-- Begin Records for the task --

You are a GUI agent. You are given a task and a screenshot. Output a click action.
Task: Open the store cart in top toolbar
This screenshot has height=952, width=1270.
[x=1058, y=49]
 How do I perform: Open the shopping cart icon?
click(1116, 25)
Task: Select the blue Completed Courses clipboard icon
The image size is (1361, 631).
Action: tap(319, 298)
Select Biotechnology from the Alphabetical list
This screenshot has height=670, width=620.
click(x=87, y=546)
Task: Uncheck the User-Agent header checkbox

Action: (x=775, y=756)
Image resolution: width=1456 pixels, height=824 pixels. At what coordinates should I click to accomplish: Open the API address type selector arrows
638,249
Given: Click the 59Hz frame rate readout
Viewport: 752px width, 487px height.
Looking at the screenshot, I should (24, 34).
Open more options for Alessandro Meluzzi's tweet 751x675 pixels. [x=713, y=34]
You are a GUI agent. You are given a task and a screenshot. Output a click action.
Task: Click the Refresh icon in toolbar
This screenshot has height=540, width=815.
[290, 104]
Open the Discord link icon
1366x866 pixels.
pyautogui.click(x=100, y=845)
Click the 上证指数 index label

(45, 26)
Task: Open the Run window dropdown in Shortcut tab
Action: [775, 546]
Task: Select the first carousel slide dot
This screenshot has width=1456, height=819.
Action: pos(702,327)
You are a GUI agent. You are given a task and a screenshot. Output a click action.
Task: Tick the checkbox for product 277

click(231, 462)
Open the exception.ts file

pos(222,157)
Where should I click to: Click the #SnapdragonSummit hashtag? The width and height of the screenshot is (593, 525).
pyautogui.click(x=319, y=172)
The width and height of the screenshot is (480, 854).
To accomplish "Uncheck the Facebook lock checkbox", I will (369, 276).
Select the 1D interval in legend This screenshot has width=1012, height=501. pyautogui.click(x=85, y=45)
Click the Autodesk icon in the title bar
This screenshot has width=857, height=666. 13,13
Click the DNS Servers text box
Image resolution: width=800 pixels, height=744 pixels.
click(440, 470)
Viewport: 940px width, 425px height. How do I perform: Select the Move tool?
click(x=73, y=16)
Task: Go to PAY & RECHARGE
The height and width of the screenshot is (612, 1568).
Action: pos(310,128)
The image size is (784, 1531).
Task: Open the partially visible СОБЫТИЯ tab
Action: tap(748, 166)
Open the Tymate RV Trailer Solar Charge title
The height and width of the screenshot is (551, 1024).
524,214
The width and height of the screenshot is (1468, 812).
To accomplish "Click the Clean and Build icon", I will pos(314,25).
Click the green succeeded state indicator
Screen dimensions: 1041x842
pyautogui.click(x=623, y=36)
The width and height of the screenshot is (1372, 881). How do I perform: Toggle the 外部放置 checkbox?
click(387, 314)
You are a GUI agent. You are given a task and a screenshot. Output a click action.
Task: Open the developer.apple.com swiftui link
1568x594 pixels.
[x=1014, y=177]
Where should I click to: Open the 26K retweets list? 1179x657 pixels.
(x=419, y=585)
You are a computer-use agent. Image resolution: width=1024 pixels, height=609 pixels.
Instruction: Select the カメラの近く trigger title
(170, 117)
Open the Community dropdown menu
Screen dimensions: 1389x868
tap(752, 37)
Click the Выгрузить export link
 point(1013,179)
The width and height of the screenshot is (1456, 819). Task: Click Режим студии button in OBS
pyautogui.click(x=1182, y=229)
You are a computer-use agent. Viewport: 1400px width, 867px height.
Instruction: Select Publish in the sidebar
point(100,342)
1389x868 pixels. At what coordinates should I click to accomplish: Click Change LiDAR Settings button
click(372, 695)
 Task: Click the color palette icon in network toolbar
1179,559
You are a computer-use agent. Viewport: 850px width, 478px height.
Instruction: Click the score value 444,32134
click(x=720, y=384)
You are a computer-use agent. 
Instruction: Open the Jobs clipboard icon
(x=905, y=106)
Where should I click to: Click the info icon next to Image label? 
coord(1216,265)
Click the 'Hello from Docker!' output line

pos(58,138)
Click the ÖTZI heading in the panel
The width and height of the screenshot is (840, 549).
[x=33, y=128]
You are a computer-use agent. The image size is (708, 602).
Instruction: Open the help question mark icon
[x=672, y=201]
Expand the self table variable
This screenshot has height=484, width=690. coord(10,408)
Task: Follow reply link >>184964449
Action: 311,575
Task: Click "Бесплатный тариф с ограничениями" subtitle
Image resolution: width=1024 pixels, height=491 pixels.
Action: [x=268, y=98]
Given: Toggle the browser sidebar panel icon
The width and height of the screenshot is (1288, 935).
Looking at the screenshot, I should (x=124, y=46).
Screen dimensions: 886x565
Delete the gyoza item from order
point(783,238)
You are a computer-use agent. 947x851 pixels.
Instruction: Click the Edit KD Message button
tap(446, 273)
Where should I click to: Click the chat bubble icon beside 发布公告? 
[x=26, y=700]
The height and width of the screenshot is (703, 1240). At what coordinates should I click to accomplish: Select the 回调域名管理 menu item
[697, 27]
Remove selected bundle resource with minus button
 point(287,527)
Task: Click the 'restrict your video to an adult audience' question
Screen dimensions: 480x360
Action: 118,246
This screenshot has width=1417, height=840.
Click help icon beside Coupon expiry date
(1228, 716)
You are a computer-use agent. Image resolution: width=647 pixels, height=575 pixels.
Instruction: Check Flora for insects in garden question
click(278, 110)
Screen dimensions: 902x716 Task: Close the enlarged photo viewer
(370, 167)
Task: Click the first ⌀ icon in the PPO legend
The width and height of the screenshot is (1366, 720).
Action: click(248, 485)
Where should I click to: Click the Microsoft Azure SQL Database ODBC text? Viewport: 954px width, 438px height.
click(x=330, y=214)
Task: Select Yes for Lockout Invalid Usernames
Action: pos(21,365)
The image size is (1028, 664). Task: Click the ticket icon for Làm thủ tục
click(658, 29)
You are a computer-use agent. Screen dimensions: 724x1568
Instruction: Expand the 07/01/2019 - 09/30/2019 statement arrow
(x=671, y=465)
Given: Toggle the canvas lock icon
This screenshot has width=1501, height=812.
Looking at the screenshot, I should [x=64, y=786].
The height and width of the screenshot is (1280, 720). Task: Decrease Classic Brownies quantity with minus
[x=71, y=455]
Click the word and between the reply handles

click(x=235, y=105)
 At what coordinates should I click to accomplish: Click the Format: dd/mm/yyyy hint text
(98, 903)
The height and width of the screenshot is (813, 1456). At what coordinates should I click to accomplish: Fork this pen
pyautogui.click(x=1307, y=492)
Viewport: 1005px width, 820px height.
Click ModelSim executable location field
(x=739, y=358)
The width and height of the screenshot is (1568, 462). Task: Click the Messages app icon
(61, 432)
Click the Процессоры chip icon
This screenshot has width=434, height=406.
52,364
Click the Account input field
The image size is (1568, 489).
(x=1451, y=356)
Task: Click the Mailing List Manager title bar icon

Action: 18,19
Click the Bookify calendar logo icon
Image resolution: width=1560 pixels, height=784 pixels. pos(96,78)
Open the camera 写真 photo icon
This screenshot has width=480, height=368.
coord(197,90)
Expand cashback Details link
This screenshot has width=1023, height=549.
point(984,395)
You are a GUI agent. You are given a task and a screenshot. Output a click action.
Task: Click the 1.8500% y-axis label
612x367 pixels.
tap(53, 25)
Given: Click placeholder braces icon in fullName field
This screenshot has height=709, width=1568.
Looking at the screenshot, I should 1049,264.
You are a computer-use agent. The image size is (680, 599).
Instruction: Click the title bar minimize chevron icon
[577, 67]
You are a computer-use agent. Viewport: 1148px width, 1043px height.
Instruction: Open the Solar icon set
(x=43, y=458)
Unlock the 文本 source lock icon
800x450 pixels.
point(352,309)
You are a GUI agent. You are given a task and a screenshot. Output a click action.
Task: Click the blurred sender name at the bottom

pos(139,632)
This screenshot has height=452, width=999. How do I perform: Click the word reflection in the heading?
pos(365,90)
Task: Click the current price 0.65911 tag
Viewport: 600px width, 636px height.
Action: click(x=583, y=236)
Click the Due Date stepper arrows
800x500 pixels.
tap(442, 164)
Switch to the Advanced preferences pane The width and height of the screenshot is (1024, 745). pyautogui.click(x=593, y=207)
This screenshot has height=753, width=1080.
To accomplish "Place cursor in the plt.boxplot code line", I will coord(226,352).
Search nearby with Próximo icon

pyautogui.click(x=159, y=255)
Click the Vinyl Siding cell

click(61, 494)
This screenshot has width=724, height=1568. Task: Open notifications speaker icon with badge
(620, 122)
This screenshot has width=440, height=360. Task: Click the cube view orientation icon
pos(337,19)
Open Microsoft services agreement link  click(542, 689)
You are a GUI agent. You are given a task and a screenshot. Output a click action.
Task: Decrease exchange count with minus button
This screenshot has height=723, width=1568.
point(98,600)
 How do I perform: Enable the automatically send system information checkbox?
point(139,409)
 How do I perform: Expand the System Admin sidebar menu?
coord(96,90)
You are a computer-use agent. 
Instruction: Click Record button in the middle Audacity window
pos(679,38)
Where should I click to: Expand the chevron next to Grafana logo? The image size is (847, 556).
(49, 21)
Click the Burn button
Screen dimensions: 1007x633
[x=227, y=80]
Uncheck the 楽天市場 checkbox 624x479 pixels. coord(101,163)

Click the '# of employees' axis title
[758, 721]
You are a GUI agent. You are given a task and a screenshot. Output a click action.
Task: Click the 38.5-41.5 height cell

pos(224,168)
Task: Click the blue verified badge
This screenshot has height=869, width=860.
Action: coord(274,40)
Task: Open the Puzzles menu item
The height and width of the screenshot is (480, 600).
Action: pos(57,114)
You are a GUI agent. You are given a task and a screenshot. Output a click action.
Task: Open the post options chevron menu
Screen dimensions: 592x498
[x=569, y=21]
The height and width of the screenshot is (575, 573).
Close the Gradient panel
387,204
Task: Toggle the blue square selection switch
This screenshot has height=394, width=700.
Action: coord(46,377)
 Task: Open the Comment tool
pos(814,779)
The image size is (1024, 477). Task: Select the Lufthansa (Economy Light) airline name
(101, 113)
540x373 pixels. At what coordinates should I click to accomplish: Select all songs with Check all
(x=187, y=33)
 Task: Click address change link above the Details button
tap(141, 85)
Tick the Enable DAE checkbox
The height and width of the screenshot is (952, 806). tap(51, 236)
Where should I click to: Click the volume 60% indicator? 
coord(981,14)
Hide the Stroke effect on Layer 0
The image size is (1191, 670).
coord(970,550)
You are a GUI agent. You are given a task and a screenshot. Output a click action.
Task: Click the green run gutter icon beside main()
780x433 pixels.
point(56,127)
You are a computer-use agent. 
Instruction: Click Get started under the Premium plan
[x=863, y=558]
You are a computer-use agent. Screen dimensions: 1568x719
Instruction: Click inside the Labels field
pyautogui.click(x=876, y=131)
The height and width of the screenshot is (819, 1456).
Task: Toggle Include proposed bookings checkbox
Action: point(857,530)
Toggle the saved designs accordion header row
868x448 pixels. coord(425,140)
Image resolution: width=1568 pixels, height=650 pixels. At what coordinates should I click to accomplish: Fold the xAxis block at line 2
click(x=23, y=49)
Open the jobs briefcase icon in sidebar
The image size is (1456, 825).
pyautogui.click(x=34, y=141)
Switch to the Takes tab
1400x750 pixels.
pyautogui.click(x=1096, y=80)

-- End Records for the task --

-- Given task --
Reproduce the data above verbatim, beginning with its first line and ending after the line that contains "Select the 1D", inclusive.

-- Full response --
You are a GUI agent. You are given a task and a screenshot. Output a click action.
Task: Open the store cart in top toolbar
This screenshot has height=952, width=1270.
[x=1058, y=49]
 How do I perform: Open the shopping cart icon?
click(1116, 25)
Task: Select the blue Completed Courses clipboard icon
The image size is (1361, 631).
Action: tap(319, 298)
Select Biotechnology from the Alphabetical list
This screenshot has height=670, width=620.
click(x=87, y=546)
Task: Uncheck the User-Agent header checkbox

Action: (x=775, y=756)
Image resolution: width=1456 pixels, height=824 pixels. At what coordinates should I click to accomplish: Open the API address type selector arrows
638,249
Given: Click the 59Hz frame rate readout
Viewport: 752px width, 487px height.
Looking at the screenshot, I should (24, 34).
Open more options for Alessandro Meluzzi's tweet 751x675 pixels. [x=713, y=34]
You are a GUI agent. You are given a task and a screenshot. Output a click action.
Task: Click the Refresh icon in toolbar
This screenshot has height=540, width=815.
[290, 104]
Open the Discord link icon
1366x866 pixels.
pyautogui.click(x=100, y=845)
Click the 上证指数 index label

(45, 26)
Task: Open the Run window dropdown in Shortcut tab
Action: [775, 546]
Task: Select the first carousel slide dot
This screenshot has width=1456, height=819.
Action: pos(702,327)
You are a GUI agent. You are given a task and a screenshot. Output a click action.
Task: Tick the checkbox for product 277

click(231, 462)
Open the exception.ts file

pos(222,157)
Where should I click to: Click the #SnapdragonSummit hashtag? The width and height of the screenshot is (593, 525).
pyautogui.click(x=319, y=172)
The width and height of the screenshot is (480, 854).
To accomplish "Uncheck the Facebook lock checkbox", I will (369, 276).
Select the 1D interval in legend This screenshot has width=1012, height=501. pyautogui.click(x=85, y=45)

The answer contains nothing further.